WHAT YOU HAVE TO DO » Filter the lines below, copying only those with the string "computer".

====== DATA IN THIS EXERCISE ======

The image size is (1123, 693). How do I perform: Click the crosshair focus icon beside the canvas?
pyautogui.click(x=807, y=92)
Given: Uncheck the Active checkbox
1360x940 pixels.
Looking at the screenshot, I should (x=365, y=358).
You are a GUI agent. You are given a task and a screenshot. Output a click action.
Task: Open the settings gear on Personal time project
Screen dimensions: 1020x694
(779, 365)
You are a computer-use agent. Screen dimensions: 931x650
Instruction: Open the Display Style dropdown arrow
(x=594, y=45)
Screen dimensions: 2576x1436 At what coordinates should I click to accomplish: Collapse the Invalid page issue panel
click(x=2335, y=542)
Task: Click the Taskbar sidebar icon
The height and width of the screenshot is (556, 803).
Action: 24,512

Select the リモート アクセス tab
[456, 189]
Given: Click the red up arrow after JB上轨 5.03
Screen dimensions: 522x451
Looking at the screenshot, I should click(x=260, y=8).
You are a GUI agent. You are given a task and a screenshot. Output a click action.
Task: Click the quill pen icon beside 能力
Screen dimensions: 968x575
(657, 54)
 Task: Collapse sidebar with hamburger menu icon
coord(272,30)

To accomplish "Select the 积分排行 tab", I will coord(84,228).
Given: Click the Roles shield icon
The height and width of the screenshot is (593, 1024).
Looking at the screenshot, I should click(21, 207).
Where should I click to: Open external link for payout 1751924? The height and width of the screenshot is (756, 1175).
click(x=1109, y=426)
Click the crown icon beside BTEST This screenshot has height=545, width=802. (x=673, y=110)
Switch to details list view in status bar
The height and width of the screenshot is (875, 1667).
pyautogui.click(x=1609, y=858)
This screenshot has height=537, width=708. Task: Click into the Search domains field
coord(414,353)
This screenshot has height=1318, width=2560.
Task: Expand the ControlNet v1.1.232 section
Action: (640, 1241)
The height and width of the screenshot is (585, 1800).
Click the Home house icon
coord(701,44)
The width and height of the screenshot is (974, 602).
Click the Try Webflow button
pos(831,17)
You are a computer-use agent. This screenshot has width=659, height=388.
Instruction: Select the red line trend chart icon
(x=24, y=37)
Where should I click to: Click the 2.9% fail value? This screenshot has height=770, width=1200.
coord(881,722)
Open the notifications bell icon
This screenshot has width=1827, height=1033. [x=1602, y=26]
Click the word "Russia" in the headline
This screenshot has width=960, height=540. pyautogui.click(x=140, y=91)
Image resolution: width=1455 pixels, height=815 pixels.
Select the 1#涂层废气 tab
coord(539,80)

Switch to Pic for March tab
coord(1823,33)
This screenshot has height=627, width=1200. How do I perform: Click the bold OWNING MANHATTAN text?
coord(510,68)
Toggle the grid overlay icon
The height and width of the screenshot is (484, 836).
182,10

======

FINISHED EXERCISE »
You are a computer-use agent. Screen dimensions: 931x650
You are a computer-use agent. This screenshot has width=659, height=388.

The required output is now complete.